Question:How do I directly read, for example, line 5?

+4  A: 

You can use my LineReader class (either the one in MiscUtil or a simple version here) to implement IEnumerable<string> and then use LINQ:

string line5 = new LineReader(file).Skip(4).First();

This assumes .NET 3.5, admittedly. Otherwise, open a TextReader (e.g. with File.OpenText) and just call ReadLine() four times to skip the lines you don't want, and then once more to read the fifth line.

There's no way of "shortcutting" this unless you know exactly how many bytes are in each line.

Jon Skeet
Under the hood that still reads line by line till it gets to the line you want. Is there a way to go *directly* to line 5?
BFree
How is the Stream supposed to know the byte offset of line 5 ahead of time, BFree?
Matthew Flaschen
Is there a reason LineReader doesn't have a Stream constructor overload, only Func<Stream>?
Matthew Flaschen
@Matthew.. Yea, that's what I thought too, was just wondering if there was some way I wasn't aware of.
BFree
Yes - it's responsible for opening and closing the data source. It doesn't need to implement IDisposable, because it does all the opening and closing at the right time.
Jon Skeet
My problem is that the file is big(25k lines).But lets change the subject to make it more easily.How does notepad work? When you press Edit->Go to - it does it quite fast.
John
Not that I know the inner workings of notepad, but I would guess that it reads in the whole file into memory. Searching in memory is fast, (but consumes memory, obviously). Also, notepad needs to know where all the line breaks are to draw the text correctly, so it is likely to parse it at program start.
driis
Absolutely - it's not like it loads the file from disk every time you say "go to line". (Advanced editors *will* do that though - you try loading a 25K-line file into notepad - it'll hang while it loads the lot into memory; a smarter editor will load it as required.)
Jon Skeet
Jon, interesting library- looks like it will be useful for something I intend to do- skip the first X lines in a file using a fluent interface.
RichardOD
@RichardOD: I've found it makes it really easy to write LINQ queries based on text files.
Jon Skeet
+2  A: 

If you are dealing with a fixed-width data format (ie. you know all the lines to be the same length), you can multiply the length with your desired line number and use Stream.Seek to find the start point of the nth line.

If the lines are not fixed length, you need to find the right number of line breaks until you are at the beginning of the line you want. That would be easiest done with StreamReader.ReadLine. (You can make an extension method to make the file en IEnumerable<string> as Jon Skeet suggests - this would get you nicer syntax, but under the hood you will be using ReadLine).

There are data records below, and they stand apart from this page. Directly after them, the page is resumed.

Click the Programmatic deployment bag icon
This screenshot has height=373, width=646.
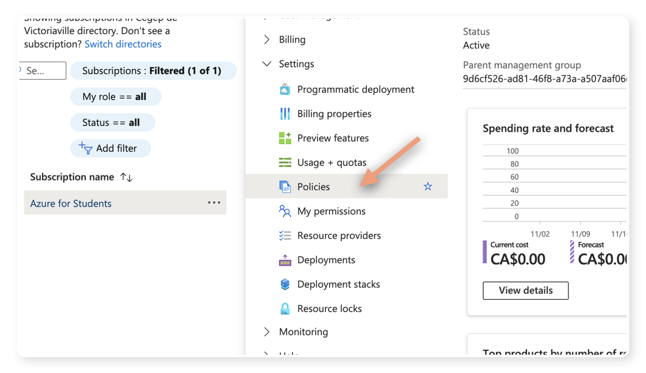(x=285, y=90)
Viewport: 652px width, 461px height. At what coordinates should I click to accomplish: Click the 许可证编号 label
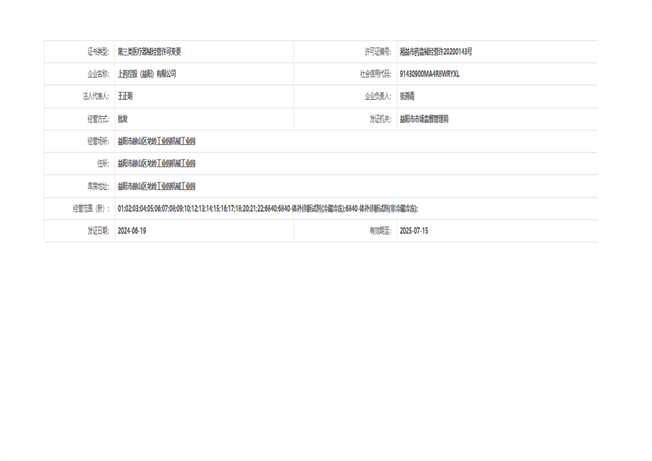click(378, 52)
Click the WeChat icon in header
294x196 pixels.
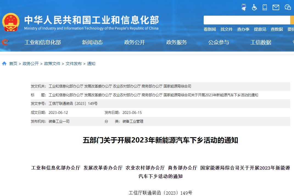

If performance is an issue, it might be (a little bit) more efficient to scan for <CR><LF> byte sequences in the file manually using the Stream.Read method. I haven't tested that; but the StreamReader obviously need to do some work to construct a string out of the byte sequence - if you don't care about the first lines, this work can be saved, so theoretically you should be able to make a scanning method that performs better. This would be a lot more work for you, however.

driis
The lines are not fixed length,but finding the length of each line can be done.However,it will take time as it takes by reading each line for such big files with 25 000 lines.
John
If you're only going to the 5th line, it doesn't need to read all the lines though...
Jon Skeet
If you don't know each line's length ahead of time, there is no other option than running through each line one way or another, to find a specific line. There are no magic shortcut. If this is a file that get's appended to, and you need to process new data, you could store the last byte offset between reads, and start off from there on the next read.
driis
+2  A: 

You can't jump directly to a line in a text file unless every line is fixed width and you are using a fixed-width encoding (i.e. not UTF-8 - which is one of the most common now).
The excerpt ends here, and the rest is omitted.